第6話  旅立ち。

 ユキナへ送る、最後の手紙を書き終えた。


 暫く寝直して旅支度をしていると外が騒がしくなり始める。

 僅かに赤さの残る暗くなり始めた空だった。聞こえてくる声は、宴が始まったからだろう。


 寝ている間は誰も来なかったらしい。

 やはり気を遣われているのだろうか。

 もう吹っ切れているから、気楽なものだ。

 もしかしたらユキナが一人で来たりするかもしれない。

 そして……。


 勇者と恋人になったなんて事実はない。

 まだ私はシーナが好きなままだよ、誤解なの。

 やっと会えた。ただいま。


 と言いに来てくれるかも、なんて少し考え期待もしたが……流石に高望みし過ぎだったか。

 


 ふと冷静に考えたら、それは無い事に気付く。

 彼女は今回の主役だし、正直村の皆は勇者よりユキナの帰還を祝っているのだ。

 こんな小さな村でも税金は取られるし、たまに来たら気を遣わされ何を言われても逆らえず、下げたくもない頭を下げなければならない貴族。

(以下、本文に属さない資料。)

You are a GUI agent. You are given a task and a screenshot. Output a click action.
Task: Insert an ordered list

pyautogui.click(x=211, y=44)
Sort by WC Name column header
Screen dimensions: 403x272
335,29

 そんな彼等を、世界を救う旅に出ているからと言って心から祝う物好きな奴は中々居ないだろう。

 この村、助けられた訳じゃ無いしな。

 ユキナが居なきゃ来ない方が嬉しいって、皆思ってるだろ。少なくとも俺は出来れば二度と関わりたくない。


「さて、行くか」


 何はともあれ、出て行く好機が来た。

 今日の事があって、皆。俺がユキナから振られたと思っているだろうし……実際そうだ。

 だから今はそっとされてるし、出ていくことを堂々と告げてから随分時間が経っているにも関わらず、誰も声を掛けに来なかった。

 まぁ単純に勇者達に掛かりっきりで忙しいだけなんだろうけどさ。。

 一緒に来た騎士様達の数より村の人口のほうが少ないから、全然人手が足りてないだろうし。

 だが、勇者が居なくなったら引き止められるだろう。

 俺が居なくなったら若い労働力が減って、この村の衰退は加速するだろうから。


 何はともあれ、面倒な事にならなそうな時期は今しかないんだ。行こう。


 なるつもりでいる冒険者用の装備なんて剣の一本も無いし、ユキナへのプレゼントを買って金もない。

 最初のうちは、戦い方を学びながら荷物持ちかな。

 ギルドは戦闘以外も色んな仕事を斡旋しているから、街に着けさえすれば何とかなるだろう。


 肩から掛けた雑な縫い目の鞄一つ。

 服装は、ボロのシャツに同じく古く色褪せ、膝に小さな穴が開いた長ズボン。

 夜は冷えるだろうから、防寒対策に上から茶革の外套を羽織る。

 これも相当古い品で、革は色褪せ二か所穴が開いているが……これしか持ってないから贅沢は言えない。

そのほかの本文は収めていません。